The Mendocino County Board of Supervisors, beleaguered by financial struggles and reliance on one-time funds, received unexpected news during Tuesday’s meeting. Acting Auditor-Controller Sarah Pierce announced that the county ended the 2023-2024 fiscal year with an $11.2 million carryforward surplus and a $6.3 million surplus.
According to Pierce, the county's assets total approximately $45 million, with $25 million in cash. Pierce noted that the statements were subject to audit.
Supervisors voiced optimism but caution. Supervisor Dan Djerde expressed concerns about potential pressure to spend the newfound funds across various departments. “County costs grow at a fast rate,” Gjerde said, referencing increasing expenses for healthcare, pensions, and wages, which often outpace inflation.
Supervisor Glenn McGourty highlighted the significance of this financial turnaround, commending staff for their efforts to stabilize the county’s finances. “This is remarkable.
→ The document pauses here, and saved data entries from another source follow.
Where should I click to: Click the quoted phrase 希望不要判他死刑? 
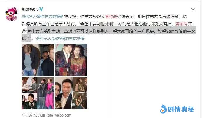(96, 24)
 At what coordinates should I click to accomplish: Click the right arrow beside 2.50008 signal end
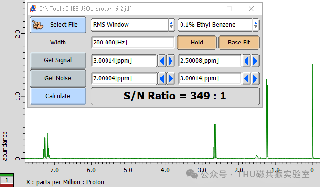(x=256, y=61)
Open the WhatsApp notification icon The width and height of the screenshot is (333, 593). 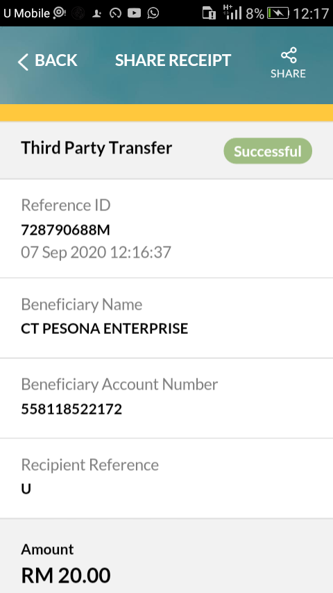pyautogui.click(x=153, y=13)
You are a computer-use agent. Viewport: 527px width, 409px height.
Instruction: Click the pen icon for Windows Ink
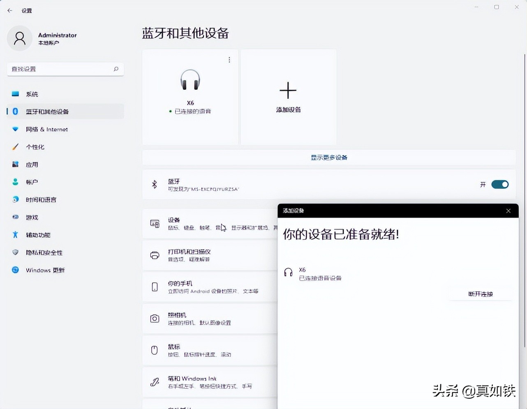(x=155, y=382)
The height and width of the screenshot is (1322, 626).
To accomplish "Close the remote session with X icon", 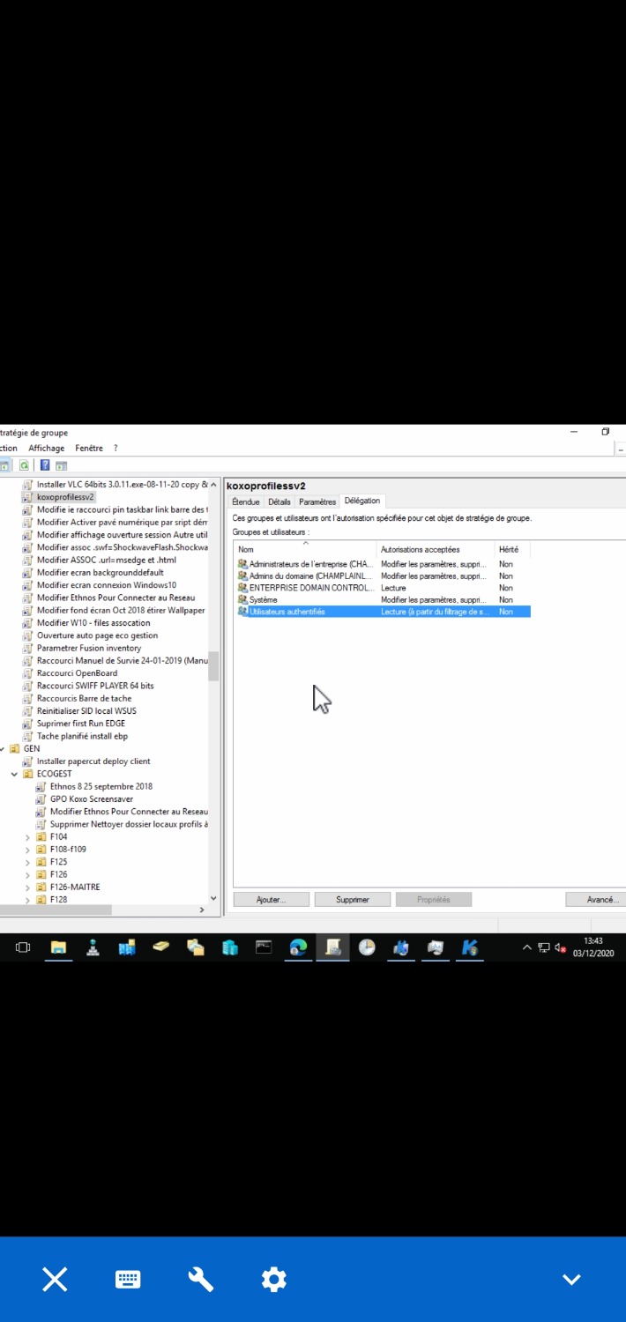I will (x=55, y=1279).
We’re setting it up well for the new supervisors, who will not have to deal with the constant uncertainty we faced before,” McGourty stated.
Despite the surplus, Pierce warned that ongoing challenges remain, as the county may still need to rely on one-time funds to balance the 2024-2025 budget.
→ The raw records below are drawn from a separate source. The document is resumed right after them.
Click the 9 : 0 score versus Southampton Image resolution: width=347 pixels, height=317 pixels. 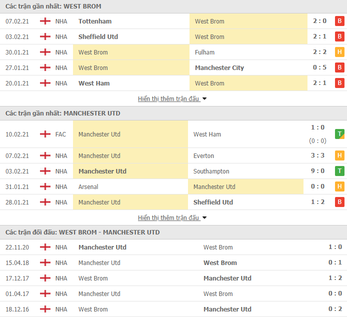click(318, 171)
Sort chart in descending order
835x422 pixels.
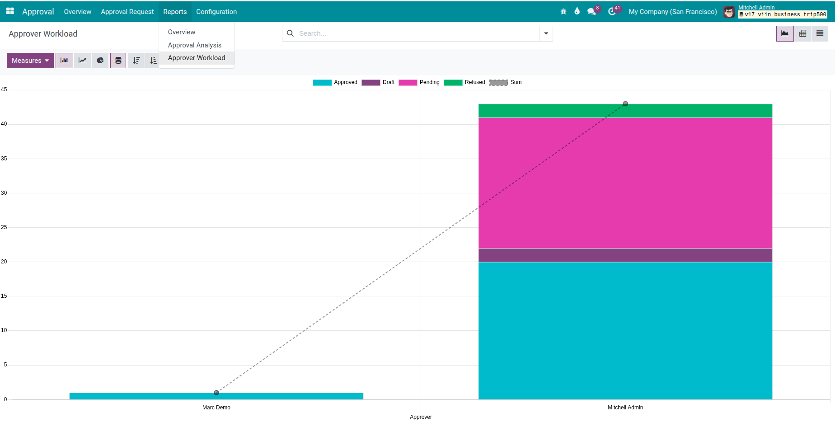136,61
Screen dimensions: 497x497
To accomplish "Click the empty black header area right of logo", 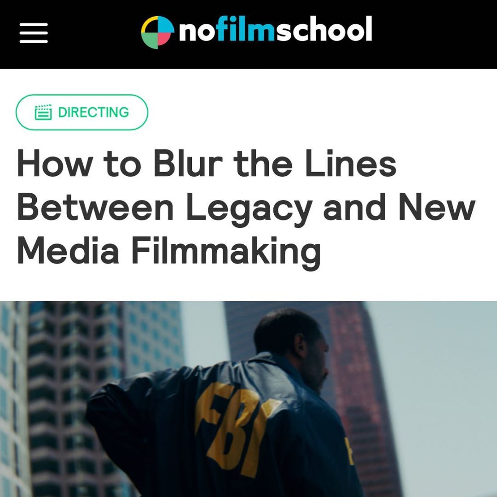I will (434, 33).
In other business, the Board of Supervisors voted unanimously to remove the Royal Bank of Canada from the county’s investment portfolio in January 2025. The decision, advocated by Mendocino County for Ethical Investing, stemmed from concerns over the bank’s role as a major financier of fossil fuels and military manufacturers.
Additionally, the board proclaimed November 11 as Veterans Appreciation Day, renewed local emergency declarations related to climate change and tree mortality, and approved a corrective action plan required by the California State Controller.